リーディング・ブックス ~書評再録(7)~

『ボギー・マン』
ジョージ・プリントン著 永井淳訳 東京書籍 1,650円
1302243661

ゴルフの本質に迫るための実参戦。
プリンプトンの「古典」に見るハンディ「18」。

 ガラパゴス化が携帯電話の世界でしばしばいわれてきたが、どうも日本のスポーツ・ライティングにも似たようなところがあるようだ。スポーツ・レポーターはあまたいても、今や書くものの多くは子どもの作文である。その競技ならではの本質や特異性、さらには競技者の精神構造までもを見通す作品は減りこそすれ、増えている気配はない。ベストセラーは大体がスポーツ界の有名人を立てたもので、その多くが構成者の力を借りた語りの文章化(代筆)による。

 日本の'80年代は景気が良かったこともあり、目をもっと外に向けていたように思う。文化が市場にへつらわない時代だった。『ナンバー』誌は、アメリカの『スポーツ・イラストレイティッド』誌と提携を結んでいたし、'88年には東京書籍から「シリーズ・ザ・スポーツノンフイクション」(片岡義男&小林信也編集)が刊行されている。

 4年半の歳月をかけて完結したそのスポーツ文学叢書にあっては、全15巻中の3冊がゴルフを題材にしたもので、今回とりあげる『ボギー・マン』は7巻目。ほかにもフランク・ベアードの『プロ』とクリスティらによるゴルフ・ミステリー傑作選『バンカーから死体が』が、いずれも小鷹信光(こだか・のぶみつ/1936-)の訳で刊行された。

 前者のフレコミは、《私はニクラウスでも、パーマーでもない、ただの一プロゴルファーだ。──平凡なゴルファーがついに賞金王になるまでの一年をつづった感動の日記》。後者は《ゴルフはウェイ・オブ・ライフだ!  魔のスポーツ、ゴルフに魅せられた男たちが巻きおこす事件の数々》とあって感慨深い。

『ボギー・マン』のフレコミはと言えば、《人気スポーツライターのプリンプトンがプロのゲームに紛れ込んだ! 七転八倒,抱腹絶倒の快作》。えっ、そりゃちょっとほめ過ぎじゃないのと思うものの、玄人受けという点でも申し分がなく、影響を受けたノンフィクション作家や編集者が少なくなかった。ジョージ・プリンプトン(1927.3.18-2003.9.25)は日本で人気を得られず残念だったが、その存在は依然として大きい。

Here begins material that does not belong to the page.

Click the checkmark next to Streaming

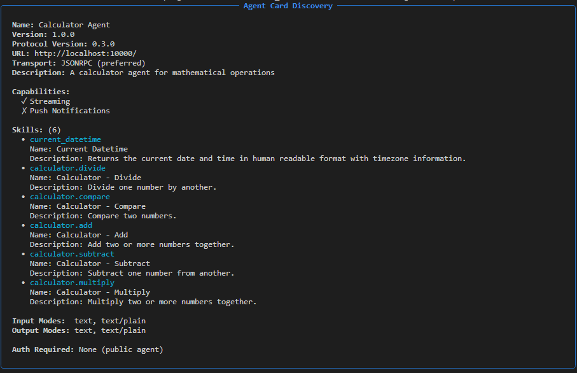24,101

 生粋のニューヨーカー、プリンプトンによる『ボギー・マン』(原題“THE BOGEY MAN”)のアメリカでの刊行は著者40歳の年、1967年。文芸編集者、CM出演、映画俳優となんでもござれのエリート作家として彼が人気絶頂の頃だった。前年刊行された『紙のライオン』で長身194センチのプリンプトンは実際にプロ・アメリカンフットボール・リーグのデトロイト・ライオンズに参加し、バックアツプのクオーターバックとしての実体験を綴っている。

 続く『ボギー・マン』においても同じ“パーティスペイト・ジャーナリズム”の手法が用いられ、PGAツアーのプロ・アマ大会であるビング・クロスビー・トーナメント(現・ヒューマナ・チャレンジ)とボブ・ホープ・クラシック(現・AT&Tペブルビーチ・ナショナル・プロ・アマ)に彼は挑戦する。そのハンディが、ごく平均的な「18」であるにもかかわらず……。

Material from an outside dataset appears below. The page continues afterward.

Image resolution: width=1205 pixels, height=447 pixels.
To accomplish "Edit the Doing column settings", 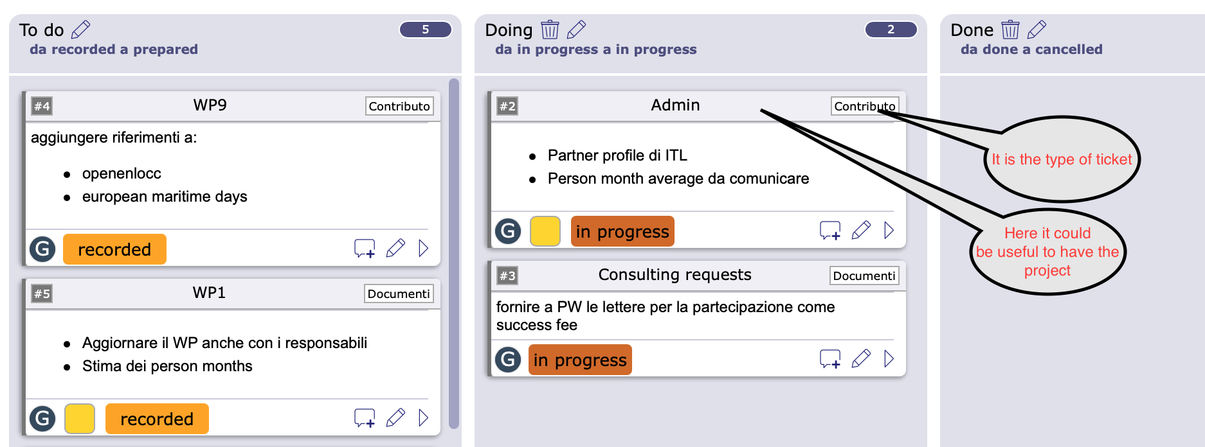I will (x=576, y=30).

 若い日本のメディア観客からは、「あっ、突撃取材なんですね」とミもフタもなく返されそうだが、participateは、「関与」「参加」の意味で、出版界では“体験的ジャーナリズム”と訳された。

 二つの大会への参戦を通して綴られたのは、とかくの劇的で華々しい演出とは逆の静かで内省的なゴルフの本質。プリンプトンが身を挺して明らかにするのは自分自信のプレーまでをも含めたゴルフの真実全体である。そのため参戦することでの現実の緊張とプレッシャーは読み手と痛く共有される。アーノルド・パーマー(1929-)への貴重なインタビューも後半の重要部分だが、締め切りに追われている風情はみじんも感じられない。

 いま一つ特筆すべきは、奥深いゴルフ・ワールドを伝えんがための軽やかで鋭いユーモア。私自身は杉山通敬(1935-2008)や夏坂健(1936-2000)の一連のゴルフ・ライティングを愛する者だが、プリンプトン特有の少年性=アマチュア精神を失わんとする『ボギー・マン』のユニークさも捨てがたい。この本で彼が導きだしたのは、「ゴルフはあらゆる点で個人的なスポーツで、想像力の入り込む余地が多い」という結論だった。

 蛇足になるが、表題のボギー・マンは「おばけ」の意味で、「おばけのようにすごいゴルファー」転じて、じょうずな競技者のとるべき打数であるボギー(・スコア)の語源となった。洞察的な体験取材を続けるプリンプトンもまた(ハンディ「18」の)ボギー・マンなのだった。
 
(初出:『Free & Easy』(イースト・コミュニケーションズ)2012年5月号別冊

※「リーディング・ブックス」は不定期掲載です。